## Exercise objective
Read through the listing below, and copy every line where the string "will" appears.

● ● ● ● ●

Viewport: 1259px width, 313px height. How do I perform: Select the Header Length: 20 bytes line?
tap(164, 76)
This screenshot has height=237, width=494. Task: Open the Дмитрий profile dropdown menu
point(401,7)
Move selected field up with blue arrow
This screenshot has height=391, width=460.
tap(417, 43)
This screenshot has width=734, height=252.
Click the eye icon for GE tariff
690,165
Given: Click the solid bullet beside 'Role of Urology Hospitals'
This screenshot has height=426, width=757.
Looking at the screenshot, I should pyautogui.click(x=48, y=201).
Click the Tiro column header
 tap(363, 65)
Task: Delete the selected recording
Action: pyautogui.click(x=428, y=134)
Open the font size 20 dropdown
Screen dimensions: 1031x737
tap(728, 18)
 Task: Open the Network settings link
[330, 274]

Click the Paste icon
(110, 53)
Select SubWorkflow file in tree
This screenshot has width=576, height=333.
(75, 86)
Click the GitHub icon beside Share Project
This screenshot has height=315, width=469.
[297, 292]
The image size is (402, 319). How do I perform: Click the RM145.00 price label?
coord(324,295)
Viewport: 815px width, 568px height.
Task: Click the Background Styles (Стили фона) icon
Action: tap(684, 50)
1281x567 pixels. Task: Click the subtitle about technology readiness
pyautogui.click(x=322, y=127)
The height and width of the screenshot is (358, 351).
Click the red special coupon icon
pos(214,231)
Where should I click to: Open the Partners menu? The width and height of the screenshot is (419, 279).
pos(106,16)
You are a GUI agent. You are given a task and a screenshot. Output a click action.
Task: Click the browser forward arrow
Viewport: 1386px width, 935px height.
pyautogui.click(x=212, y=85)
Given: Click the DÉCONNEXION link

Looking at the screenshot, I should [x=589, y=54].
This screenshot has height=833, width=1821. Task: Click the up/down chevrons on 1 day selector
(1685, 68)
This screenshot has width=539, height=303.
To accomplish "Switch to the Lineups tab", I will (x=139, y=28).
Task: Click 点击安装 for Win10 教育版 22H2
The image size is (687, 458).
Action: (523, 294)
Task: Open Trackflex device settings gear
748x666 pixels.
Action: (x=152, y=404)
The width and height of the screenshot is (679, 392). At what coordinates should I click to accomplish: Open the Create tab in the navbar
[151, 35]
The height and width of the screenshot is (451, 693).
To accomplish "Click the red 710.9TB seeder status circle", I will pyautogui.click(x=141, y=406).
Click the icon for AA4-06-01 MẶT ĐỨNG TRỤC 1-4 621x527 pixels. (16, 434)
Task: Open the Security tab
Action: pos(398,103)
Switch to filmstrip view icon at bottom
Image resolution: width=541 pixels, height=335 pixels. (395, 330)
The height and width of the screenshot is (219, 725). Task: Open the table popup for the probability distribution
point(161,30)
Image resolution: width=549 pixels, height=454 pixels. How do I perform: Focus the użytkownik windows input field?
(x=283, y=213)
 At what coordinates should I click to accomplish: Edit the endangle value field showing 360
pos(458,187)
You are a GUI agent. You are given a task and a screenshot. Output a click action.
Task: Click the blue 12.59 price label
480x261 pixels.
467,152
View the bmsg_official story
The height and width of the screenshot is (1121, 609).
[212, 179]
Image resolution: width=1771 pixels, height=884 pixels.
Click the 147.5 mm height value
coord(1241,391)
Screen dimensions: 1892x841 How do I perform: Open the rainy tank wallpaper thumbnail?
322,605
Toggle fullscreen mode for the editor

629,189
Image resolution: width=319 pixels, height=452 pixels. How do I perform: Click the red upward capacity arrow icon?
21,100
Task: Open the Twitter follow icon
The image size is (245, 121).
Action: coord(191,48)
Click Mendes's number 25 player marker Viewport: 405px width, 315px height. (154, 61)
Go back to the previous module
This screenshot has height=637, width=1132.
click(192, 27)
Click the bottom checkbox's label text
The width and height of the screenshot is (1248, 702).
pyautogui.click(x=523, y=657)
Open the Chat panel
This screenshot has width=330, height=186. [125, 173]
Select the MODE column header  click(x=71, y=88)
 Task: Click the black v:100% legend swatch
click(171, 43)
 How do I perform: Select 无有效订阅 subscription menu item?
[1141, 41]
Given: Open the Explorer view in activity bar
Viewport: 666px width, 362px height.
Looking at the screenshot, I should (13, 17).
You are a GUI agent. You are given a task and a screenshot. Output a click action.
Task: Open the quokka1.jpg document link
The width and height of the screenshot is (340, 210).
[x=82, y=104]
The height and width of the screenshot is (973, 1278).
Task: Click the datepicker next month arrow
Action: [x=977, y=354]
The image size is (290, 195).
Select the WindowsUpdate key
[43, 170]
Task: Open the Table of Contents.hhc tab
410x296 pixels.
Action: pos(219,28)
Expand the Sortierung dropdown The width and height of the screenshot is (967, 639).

● ● ● ● ●

## Reply
To accomplish "Switch to the Lineups tab", I will (x=139, y=28).
To accomplish "Click the red 710.9TB seeder status circle", I will pyautogui.click(x=141, y=406).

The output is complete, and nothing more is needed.